- Original film poster
- Directed by: Brian G. Hutton
- Screenplay by: David Karp
- Based on: Fruit of the Poppy 1965 novel by Robert Wilder
- Produced by: Hall Bartlett Elliott Kastner Jerry Gershwin (uncredited)
- Starring: David McCallum Telly Savalas Ricardo Montalbán
- Cinematography: Fred J. Koenekamp
- Edited by: John McSweeney, Jr.
- Music by: Lalo Schifrin
- Production companies: Hall Bartlett Pictures Inc.
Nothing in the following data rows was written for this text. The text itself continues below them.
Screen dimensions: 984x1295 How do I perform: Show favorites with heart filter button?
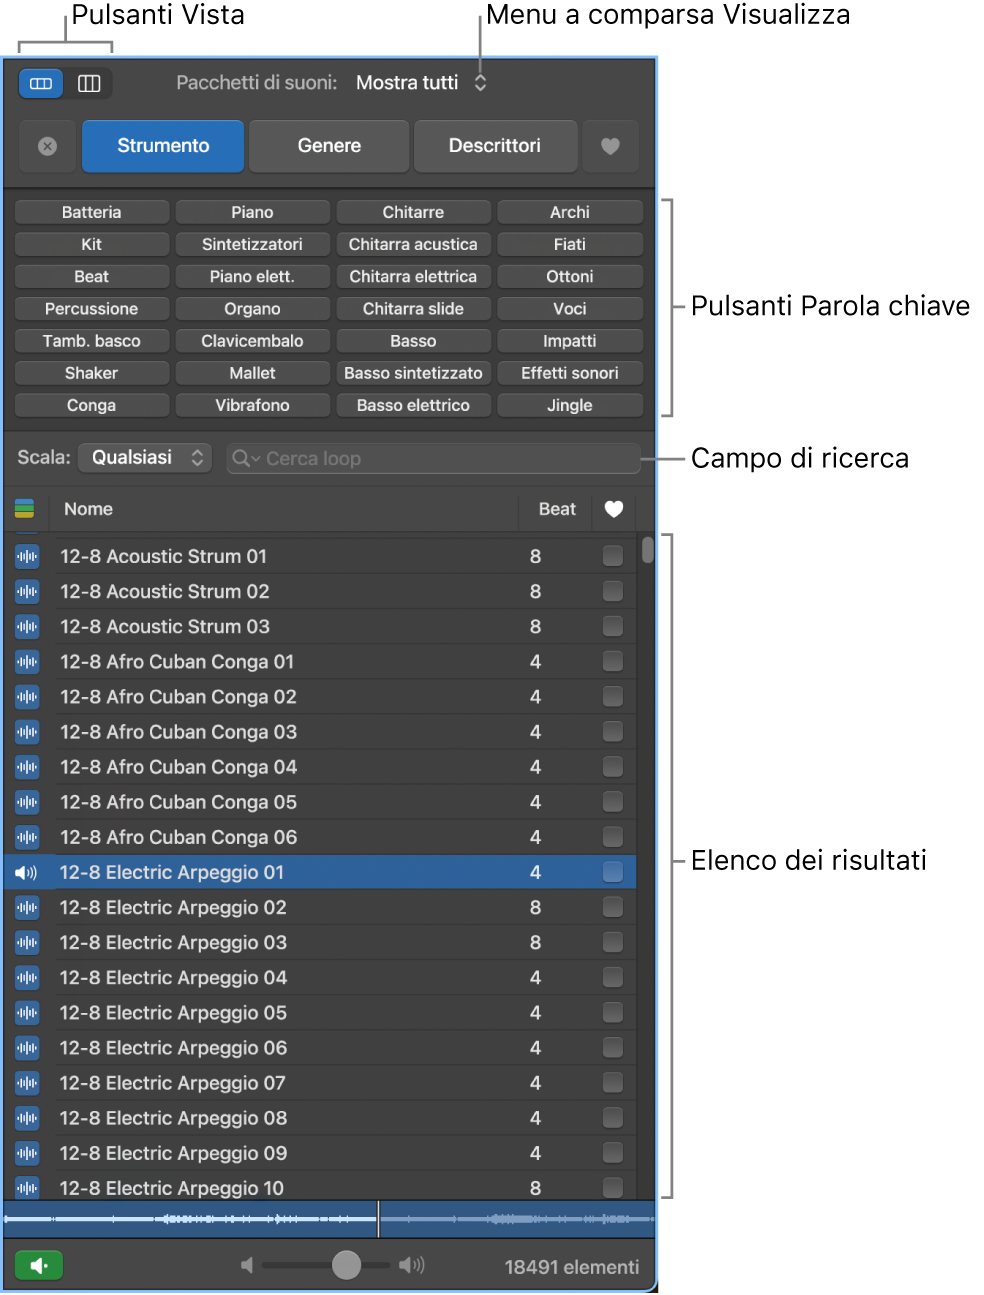[610, 146]
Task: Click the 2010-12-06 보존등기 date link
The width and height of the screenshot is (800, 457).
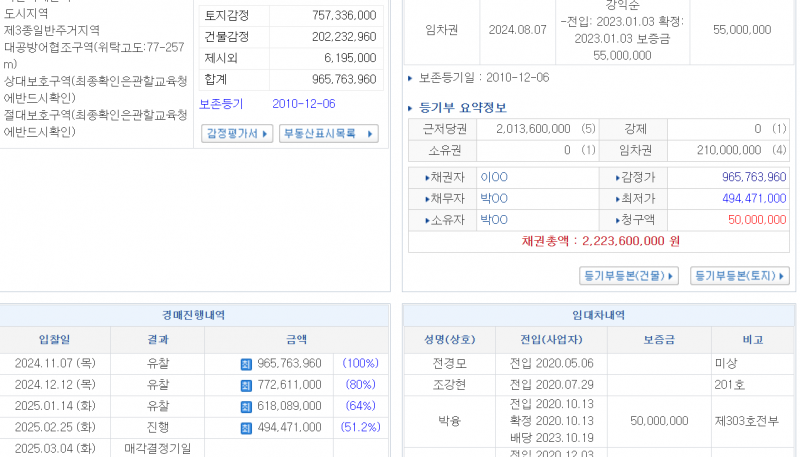Action: 303,104
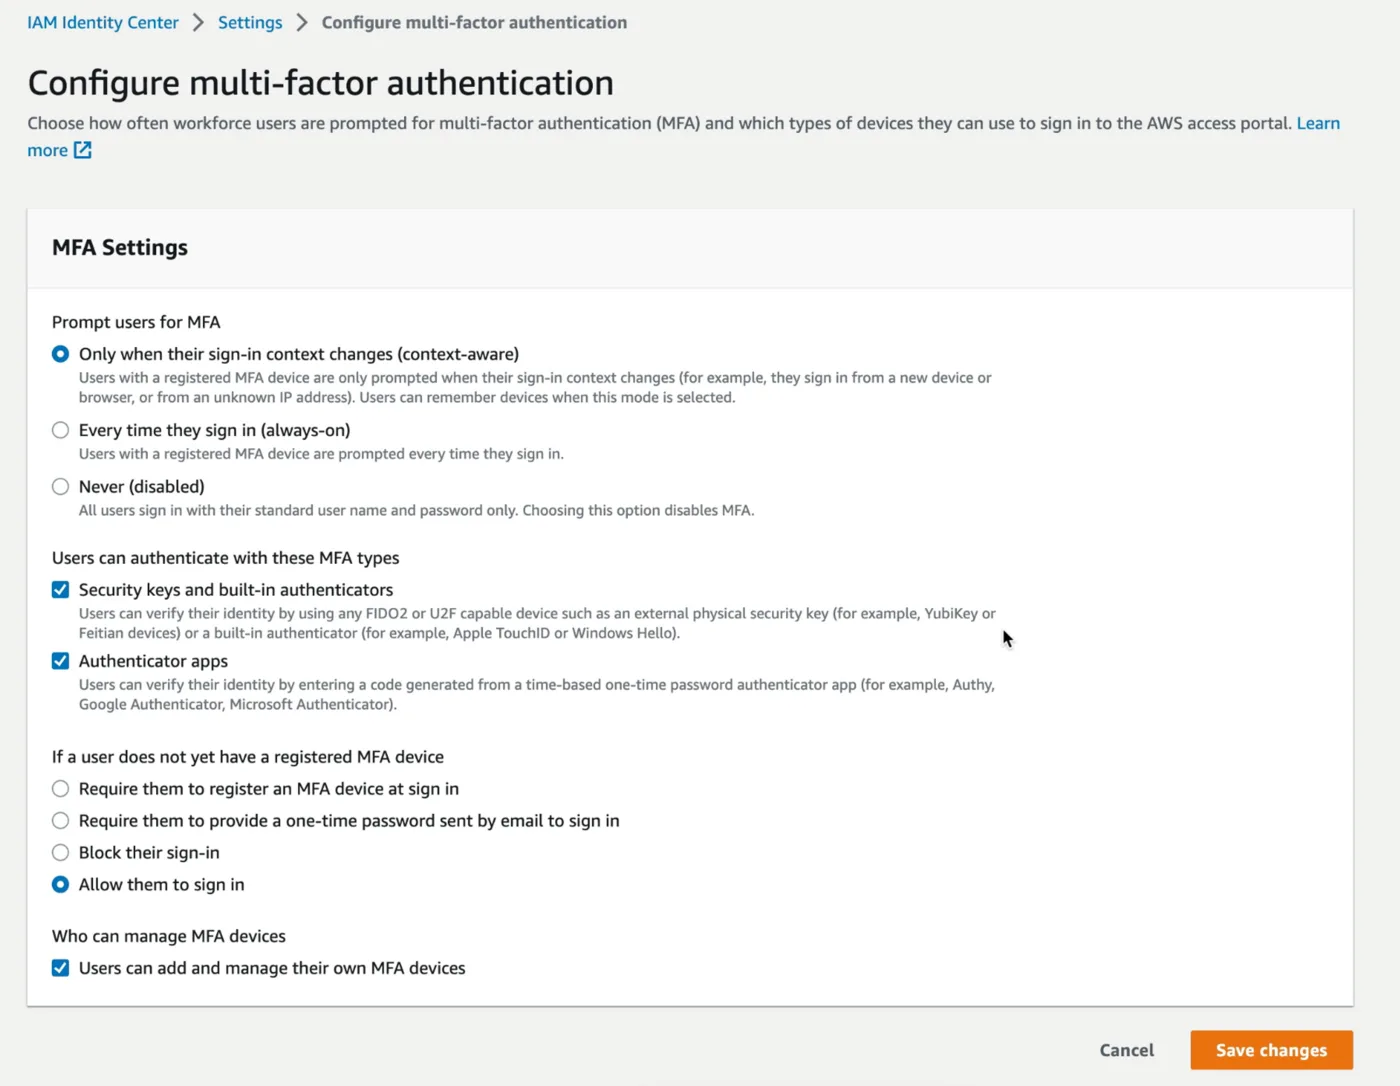This screenshot has height=1086, width=1400.
Task: Open Settings breadcrumb link
Action: [x=250, y=22]
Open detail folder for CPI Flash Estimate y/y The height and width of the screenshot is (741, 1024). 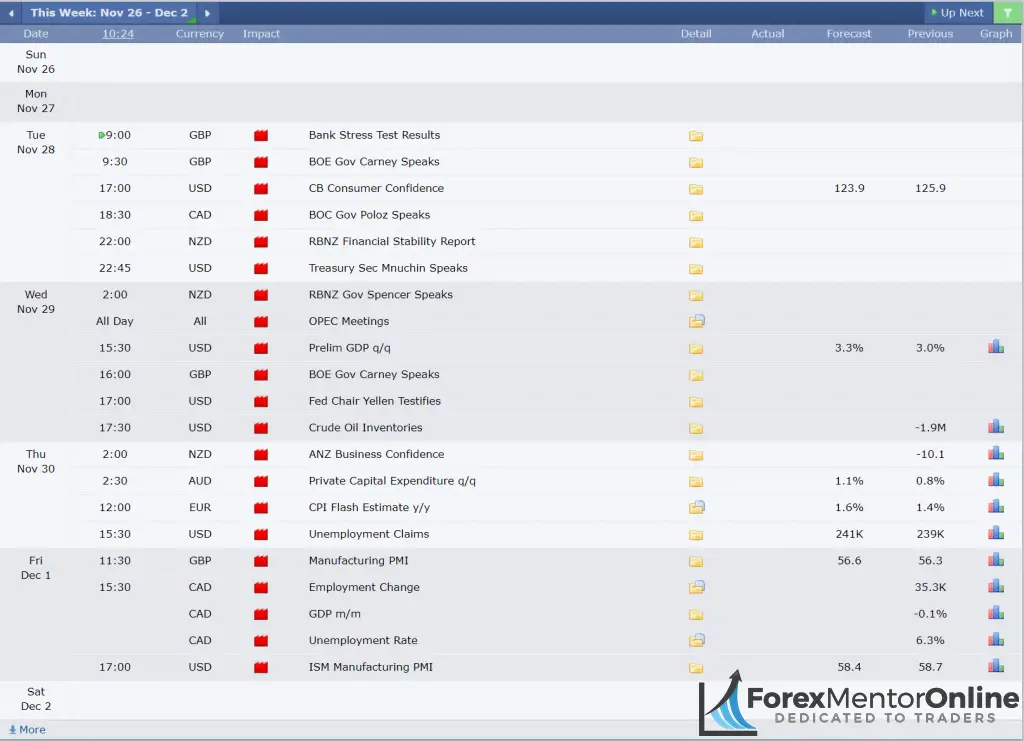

Gershwin-Kastner Productions
- Distributed by: MGM
- Release date: February 7, 1968;
- Running time: 90 minutes
- Country: United States
- Language: English

= Sol Madrid =

1968 film by Brian G. Hutton

Sol Madrid is a 1968 American action film directed by Brian G. Hutton and filmed in Acapulco. Based on the 1965 novel Fruit of the Poppy by Robert Wilder, it was released in the UK as The Heroin Gang and in Australia as The Secret File of Sol Madrid. The MGM film starred David McCallum, Stella Stevens, Telly Savalas and Ricardo Montalbán with John Cassavetes being replaced by Rip Torn prior to filming. It was the final film of Paul Lukas.

==Plot==
Half a million dollars is stolen from the mafia by small-time crook Harry Mitchell, who splits it with girlfriend Stacey Woodward and takes off for Acapulco.

The mob sends hitman Dano Villanova to deal with Harry and get the money back. Sol Madrid, an undercover narc, is out to find Harry first, hoping to persuade him to testify against organized crime in court.

Stacey happens to be Villanova's former girlfriend. Things get complicated in Mexico, where a heroin dealer named Dietrich is engaged in criminal activity while Mexican law official Jalisco is on the case. Before she can flee on a yacht, Stacey is taken captive by Villanova and shot up with dope until she becomes an addict.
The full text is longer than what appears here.